[RAW DATA]:

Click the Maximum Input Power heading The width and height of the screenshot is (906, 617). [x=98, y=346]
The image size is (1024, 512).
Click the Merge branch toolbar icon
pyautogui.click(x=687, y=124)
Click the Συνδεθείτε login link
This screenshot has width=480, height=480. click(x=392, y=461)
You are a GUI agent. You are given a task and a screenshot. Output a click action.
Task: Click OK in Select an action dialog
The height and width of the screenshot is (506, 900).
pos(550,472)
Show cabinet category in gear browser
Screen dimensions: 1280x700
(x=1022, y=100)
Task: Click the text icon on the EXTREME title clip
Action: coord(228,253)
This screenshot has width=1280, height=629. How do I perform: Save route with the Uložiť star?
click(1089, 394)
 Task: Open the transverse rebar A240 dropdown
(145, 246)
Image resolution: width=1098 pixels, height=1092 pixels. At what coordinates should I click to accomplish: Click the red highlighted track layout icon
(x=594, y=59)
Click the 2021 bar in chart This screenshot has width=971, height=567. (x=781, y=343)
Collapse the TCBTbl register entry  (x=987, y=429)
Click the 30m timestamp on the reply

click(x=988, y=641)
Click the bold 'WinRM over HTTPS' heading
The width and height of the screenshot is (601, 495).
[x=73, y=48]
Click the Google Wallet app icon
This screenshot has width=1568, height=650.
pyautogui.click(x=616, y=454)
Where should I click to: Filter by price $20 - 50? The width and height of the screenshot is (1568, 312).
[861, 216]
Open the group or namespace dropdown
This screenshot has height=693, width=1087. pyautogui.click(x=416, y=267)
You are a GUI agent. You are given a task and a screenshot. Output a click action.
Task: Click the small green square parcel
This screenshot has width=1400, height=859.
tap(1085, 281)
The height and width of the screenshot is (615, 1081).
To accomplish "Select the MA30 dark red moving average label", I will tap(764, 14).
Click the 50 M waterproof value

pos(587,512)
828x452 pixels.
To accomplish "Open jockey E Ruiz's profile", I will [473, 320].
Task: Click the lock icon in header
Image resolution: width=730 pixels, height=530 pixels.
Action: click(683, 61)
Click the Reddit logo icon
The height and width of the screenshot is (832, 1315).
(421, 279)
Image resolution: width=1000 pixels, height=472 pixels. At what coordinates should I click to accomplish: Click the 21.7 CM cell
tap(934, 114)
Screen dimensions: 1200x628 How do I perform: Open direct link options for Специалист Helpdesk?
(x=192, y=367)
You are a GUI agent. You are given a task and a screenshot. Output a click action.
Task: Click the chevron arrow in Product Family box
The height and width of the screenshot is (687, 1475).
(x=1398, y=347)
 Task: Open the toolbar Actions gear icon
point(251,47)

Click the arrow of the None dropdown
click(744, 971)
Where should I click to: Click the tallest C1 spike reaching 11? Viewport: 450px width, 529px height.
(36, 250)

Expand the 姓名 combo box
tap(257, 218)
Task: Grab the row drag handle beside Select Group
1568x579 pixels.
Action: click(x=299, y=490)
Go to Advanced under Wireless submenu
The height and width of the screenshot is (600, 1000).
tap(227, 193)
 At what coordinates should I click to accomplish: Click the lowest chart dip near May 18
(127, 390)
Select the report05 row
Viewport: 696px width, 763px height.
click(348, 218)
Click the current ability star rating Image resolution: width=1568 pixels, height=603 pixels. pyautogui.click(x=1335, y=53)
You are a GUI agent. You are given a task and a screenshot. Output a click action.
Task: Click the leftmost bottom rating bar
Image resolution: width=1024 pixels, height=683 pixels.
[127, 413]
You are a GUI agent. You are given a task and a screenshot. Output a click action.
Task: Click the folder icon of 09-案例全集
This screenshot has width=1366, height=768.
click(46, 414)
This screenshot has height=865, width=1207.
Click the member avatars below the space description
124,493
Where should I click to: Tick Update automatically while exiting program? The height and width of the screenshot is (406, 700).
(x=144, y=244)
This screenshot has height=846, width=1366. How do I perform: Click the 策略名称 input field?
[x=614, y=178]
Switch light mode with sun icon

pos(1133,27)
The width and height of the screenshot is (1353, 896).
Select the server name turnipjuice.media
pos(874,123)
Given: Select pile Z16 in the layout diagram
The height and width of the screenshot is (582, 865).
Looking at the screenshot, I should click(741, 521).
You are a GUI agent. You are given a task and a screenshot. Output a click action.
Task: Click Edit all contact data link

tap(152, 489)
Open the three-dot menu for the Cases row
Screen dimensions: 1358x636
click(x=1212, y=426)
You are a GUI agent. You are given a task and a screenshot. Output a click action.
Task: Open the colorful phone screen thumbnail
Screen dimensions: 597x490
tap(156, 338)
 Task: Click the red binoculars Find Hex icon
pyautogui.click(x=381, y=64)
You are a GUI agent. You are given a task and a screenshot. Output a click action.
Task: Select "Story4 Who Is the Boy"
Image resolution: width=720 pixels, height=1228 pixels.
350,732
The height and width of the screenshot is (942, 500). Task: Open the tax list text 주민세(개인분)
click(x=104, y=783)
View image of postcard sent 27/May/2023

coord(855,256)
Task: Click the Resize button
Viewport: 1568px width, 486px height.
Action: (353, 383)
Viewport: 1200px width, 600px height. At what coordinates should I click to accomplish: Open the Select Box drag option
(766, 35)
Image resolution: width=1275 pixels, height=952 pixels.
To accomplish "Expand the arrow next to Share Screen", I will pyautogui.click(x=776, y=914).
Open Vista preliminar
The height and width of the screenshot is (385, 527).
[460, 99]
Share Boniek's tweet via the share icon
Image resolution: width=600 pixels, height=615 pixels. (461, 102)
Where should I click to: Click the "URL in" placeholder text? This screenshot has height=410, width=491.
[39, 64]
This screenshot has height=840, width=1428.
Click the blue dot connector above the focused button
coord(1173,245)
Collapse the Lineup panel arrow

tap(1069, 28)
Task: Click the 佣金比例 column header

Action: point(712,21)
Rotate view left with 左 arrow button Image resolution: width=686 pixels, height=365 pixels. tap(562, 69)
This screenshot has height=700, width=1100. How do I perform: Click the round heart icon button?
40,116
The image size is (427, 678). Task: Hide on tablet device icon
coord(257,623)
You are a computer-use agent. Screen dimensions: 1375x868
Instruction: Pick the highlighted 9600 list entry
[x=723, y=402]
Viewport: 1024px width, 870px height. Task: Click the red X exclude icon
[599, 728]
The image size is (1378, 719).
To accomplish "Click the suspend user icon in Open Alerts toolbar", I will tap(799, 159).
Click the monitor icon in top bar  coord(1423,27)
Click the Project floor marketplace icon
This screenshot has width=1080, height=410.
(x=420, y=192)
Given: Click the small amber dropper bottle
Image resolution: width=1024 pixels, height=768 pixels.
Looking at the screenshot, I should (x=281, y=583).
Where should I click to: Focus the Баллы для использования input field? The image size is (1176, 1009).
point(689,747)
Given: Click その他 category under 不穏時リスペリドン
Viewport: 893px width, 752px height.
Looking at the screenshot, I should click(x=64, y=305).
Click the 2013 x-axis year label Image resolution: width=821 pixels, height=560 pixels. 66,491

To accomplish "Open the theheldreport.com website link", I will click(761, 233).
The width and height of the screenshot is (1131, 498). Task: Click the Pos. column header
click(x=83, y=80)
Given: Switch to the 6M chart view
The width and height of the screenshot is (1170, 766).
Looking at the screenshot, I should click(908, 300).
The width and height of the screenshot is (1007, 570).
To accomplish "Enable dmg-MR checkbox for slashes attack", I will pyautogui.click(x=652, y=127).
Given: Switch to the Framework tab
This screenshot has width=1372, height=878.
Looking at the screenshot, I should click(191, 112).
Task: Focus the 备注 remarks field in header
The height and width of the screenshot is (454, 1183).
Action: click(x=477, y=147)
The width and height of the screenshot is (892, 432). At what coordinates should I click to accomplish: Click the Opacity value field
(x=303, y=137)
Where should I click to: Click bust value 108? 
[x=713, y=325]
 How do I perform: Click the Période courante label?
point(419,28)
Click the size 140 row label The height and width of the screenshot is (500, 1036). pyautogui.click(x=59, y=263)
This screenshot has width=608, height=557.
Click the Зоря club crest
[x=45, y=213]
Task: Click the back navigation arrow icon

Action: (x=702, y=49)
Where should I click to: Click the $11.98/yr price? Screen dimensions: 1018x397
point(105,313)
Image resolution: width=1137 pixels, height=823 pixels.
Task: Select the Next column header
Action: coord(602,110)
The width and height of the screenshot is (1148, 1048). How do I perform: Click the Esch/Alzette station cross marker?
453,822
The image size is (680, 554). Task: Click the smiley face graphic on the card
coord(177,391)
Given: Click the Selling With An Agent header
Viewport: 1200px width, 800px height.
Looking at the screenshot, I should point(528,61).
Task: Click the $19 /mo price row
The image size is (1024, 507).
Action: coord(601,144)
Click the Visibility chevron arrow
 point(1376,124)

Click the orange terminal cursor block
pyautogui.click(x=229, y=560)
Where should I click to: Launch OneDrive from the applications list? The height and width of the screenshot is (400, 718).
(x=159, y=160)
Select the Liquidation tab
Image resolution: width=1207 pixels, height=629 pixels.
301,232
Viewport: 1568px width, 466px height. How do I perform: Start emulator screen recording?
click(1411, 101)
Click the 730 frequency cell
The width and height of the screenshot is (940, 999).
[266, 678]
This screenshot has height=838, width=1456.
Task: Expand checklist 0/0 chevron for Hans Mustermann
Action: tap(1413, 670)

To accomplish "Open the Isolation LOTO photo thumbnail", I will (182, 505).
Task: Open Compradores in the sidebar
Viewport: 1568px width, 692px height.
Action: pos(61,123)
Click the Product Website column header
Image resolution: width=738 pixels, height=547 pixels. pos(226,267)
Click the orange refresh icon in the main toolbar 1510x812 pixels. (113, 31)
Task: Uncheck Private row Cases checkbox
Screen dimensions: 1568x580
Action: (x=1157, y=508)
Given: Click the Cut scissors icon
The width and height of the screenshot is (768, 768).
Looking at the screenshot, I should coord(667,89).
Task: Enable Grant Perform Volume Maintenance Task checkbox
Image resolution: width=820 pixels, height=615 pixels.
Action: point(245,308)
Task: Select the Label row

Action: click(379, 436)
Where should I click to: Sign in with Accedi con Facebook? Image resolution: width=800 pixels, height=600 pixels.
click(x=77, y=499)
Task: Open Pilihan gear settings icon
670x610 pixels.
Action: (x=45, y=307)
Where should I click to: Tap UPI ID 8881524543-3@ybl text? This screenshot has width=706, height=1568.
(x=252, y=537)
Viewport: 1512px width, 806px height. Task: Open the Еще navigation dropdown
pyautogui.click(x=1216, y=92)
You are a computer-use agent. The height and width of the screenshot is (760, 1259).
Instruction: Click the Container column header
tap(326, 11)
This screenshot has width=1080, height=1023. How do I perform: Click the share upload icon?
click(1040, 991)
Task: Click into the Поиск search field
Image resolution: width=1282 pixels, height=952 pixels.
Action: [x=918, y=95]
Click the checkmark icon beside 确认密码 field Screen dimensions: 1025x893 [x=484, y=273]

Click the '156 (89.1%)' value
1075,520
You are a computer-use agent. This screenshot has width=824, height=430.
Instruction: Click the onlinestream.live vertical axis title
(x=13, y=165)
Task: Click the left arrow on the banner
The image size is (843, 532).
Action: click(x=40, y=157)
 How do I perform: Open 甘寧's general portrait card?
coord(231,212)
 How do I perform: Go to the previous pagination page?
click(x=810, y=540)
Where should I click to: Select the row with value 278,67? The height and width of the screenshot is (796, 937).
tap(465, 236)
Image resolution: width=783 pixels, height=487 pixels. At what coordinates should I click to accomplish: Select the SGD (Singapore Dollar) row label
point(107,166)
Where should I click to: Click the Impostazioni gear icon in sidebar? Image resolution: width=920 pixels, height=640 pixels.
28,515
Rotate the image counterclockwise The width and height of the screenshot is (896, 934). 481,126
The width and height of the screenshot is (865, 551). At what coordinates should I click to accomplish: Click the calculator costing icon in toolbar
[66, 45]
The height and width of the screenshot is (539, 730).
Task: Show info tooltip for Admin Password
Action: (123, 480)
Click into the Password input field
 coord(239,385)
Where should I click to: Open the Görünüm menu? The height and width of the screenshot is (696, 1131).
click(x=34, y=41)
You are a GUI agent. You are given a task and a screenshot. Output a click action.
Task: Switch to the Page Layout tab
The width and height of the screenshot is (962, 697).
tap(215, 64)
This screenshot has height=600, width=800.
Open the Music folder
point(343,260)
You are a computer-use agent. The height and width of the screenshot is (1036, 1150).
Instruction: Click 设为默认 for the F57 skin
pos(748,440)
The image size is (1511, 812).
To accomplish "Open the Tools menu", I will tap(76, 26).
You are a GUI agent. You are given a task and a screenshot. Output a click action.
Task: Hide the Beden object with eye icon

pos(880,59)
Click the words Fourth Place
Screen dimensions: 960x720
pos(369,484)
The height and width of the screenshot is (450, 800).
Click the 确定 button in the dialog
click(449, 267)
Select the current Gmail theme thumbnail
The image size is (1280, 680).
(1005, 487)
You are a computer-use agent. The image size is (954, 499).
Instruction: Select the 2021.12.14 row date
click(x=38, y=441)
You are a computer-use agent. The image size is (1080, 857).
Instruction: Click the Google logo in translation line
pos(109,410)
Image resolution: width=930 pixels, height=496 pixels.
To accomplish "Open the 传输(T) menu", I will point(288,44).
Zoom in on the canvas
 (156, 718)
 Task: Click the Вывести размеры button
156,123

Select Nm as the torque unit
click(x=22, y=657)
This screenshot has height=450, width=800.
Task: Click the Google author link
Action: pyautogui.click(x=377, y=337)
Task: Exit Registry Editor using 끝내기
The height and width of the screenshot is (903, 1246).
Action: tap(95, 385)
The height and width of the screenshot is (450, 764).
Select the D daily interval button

[TASK]:
List every line from the entries above in which "under" appears.

[OUTPUT BELOW]:
Go to Advanced under Wireless submenu
Given: Click その他 category under 不穏時リスペリドン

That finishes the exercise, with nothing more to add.